Data pulled from a collection

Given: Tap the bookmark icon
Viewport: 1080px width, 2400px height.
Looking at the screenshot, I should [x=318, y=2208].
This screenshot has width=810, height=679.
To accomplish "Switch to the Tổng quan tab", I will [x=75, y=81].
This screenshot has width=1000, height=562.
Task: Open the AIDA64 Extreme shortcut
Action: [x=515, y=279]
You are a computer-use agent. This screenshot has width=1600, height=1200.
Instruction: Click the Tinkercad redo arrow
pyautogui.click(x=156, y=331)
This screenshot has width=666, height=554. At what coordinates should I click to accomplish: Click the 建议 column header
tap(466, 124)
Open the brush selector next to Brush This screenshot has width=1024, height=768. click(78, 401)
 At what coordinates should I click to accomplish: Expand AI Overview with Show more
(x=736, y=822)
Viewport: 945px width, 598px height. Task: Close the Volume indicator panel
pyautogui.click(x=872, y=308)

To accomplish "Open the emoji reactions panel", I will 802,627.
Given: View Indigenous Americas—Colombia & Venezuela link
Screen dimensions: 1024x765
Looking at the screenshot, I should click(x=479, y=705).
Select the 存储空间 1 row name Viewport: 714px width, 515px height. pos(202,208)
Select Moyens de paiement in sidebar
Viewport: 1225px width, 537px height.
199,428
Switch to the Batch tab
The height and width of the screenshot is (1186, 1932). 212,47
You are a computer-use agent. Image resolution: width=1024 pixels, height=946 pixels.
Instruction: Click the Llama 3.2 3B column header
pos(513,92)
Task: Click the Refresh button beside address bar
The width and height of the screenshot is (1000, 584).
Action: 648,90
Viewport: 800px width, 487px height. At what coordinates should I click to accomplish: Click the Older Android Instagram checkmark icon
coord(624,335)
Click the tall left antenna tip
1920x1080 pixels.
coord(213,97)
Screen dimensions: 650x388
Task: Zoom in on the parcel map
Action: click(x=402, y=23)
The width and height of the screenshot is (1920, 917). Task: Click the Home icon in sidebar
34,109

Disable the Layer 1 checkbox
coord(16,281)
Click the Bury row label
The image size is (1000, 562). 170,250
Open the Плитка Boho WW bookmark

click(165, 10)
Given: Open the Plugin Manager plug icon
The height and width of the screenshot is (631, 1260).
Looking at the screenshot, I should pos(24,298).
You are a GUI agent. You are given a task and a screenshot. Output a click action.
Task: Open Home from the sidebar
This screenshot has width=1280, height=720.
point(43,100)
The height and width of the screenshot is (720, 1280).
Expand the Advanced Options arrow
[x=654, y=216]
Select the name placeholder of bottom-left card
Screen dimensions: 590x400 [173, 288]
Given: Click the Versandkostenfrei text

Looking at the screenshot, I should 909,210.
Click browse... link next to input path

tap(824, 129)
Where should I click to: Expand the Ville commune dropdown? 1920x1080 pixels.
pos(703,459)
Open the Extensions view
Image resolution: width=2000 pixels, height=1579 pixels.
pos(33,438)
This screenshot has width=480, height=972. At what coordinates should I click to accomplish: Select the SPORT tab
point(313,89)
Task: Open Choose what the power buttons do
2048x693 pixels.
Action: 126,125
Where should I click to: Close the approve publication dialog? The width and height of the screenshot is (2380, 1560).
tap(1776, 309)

WORK TO BE COMPLETED = Render these lines as a JSON list of strings, one string per line, with blank lines left out.

FULL RESPONSE =
[
  "Given: Tap the bookmark icon",
  "Viewport: 1080px width, 2400px height.",
  "Looking at the screenshot, I should [x=318, y=2208].",
  "This screenshot has width=810, height=679.",
  "To accomplish \"Switch to the Tổng quan tab\", I will [x=75, y=81].",
  "This screenshot has width=1000, height=562.",
  "Task: Open the AIDA64 Extreme shortcut",
  "Action: [x=515, y=279]",
  "You are a computer-use agent. This screenshot has width=1600, height=1200.",
  "Instruction: Click the Tinkercad redo arrow",
  "pyautogui.click(x=156, y=331)",
  "This screenshot has width=666, height=554. At what coordinates should I click to accomplish: Click the 建议 column header",
  "tap(466, 124)",
  "Open the brush selector next to Brush This screenshot has width=1024, height=768. click(78, 401)",
  " At what coordinates should I click to accomplish: Expand AI Overview with Show more",
  "(x=736, y=822)",
  "Viewport: 945px width, 598px height. Task: Close the Volume indicator panel",
  "pyautogui.click(x=872, y=308)",
  "To accomplish \"Open the emoji reactions panel\", I will 802,627.",
  "Given: View Indigenous Americas—Colombia & Venezuela link",
  "Screen dimensions: 1024x765",
  "Looking at the screenshot, I should click(x=479, y=705).",
  "Select the 存储空间 1 row name Viewport: 714px width, 515px height. pos(202,208)",
  "Select Moyens de paiement in sidebar",
  "Viewport: 1225px width, 537px height.",
  "199,428",
  "Switch to the Batch tab",
  "The height and width of the screenshot is (1186, 1932). 212,47",
  "You are a computer-use agent. Image resolution: width=1024 pixels, height=946 pixels.",
  "Instruction: Click the Llama 3.2 3B column header",
  "pos(513,92)",
  "Task: Click the Refresh button beside address bar",
  "The width and height of the screenshot is (1000, 584).",
  "Action: 648,90",
  "Viewport: 800px width, 487px height. At what coordinates should I click to accomplish: Click the Older Android Instagram checkmark icon",
  "coord(624,335)",
  "Click the tall left antenna tip",
  "1920x1080 pixels.",
  "coord(213,97)",
  "Screen dimensions: 650x388",
  "Task: Zoom in on the parcel map",
  "Action: click(x=402, y=23)",
  "The width and height of the screenshot is (1920, 917). Task: Click the Home icon in sidebar",
  "34,109",
  "Disable the Layer 1 checkbox",
  "coord(16,281)",
  "Click the Bury row label",
  "The image size is (1000, 562). 170,250",
  "Open the Плитка Boho WW bookmark",
  "click(165, 10)",
  "Given: Open the Plugin Manager plug icon",
  "The height and width of the screenshot is (631, 1260).",
  "Looking at the screenshot, I should pos(24,298).",
  "You are a GUI agent. You are given a task and a screenshot. Output a click action.",
  "Task: Open Home from the sidebar",
  "This screenshot has width=1280, height=720.",
  "point(43,100)",
  "The height and width of the screenshot is (720, 1280).",
  "Expand the Advanced Options arrow",
  "[x=654, y=216]",
  "Select the name placeholder of bottom-left card",
  "Screen dimensions: 590x400 [173, 288]",
  "Given: Click the Versandkostenfrei text",
  "Looking at the screenshot, I should 909,210.",
  "Click browse... link next to input path",
  "tap(824, 129)",
  "Where should I click to: Expand the Ville commune dropdown? 1920x1080 pixels.",
  "pos(703,459)",
  "Open the Extensions view",
  "Image resolution: width=2000 pixels, height=1579 pixels.",
  "pos(33,438)",
  "This screenshot has width=480, height=972. At what coordinates should I click to accomplish: Select the SPORT tab",
  "point(313,89)",
  "Task: Open Choose what the power buttons do",
  "2048x693 pixels.",
  "Action: 126,125",
  "Where should I click to: Close the approve publication dialog? The width and height of the screenshot is (2380, 1560).",
  "tap(1776, 309)"
]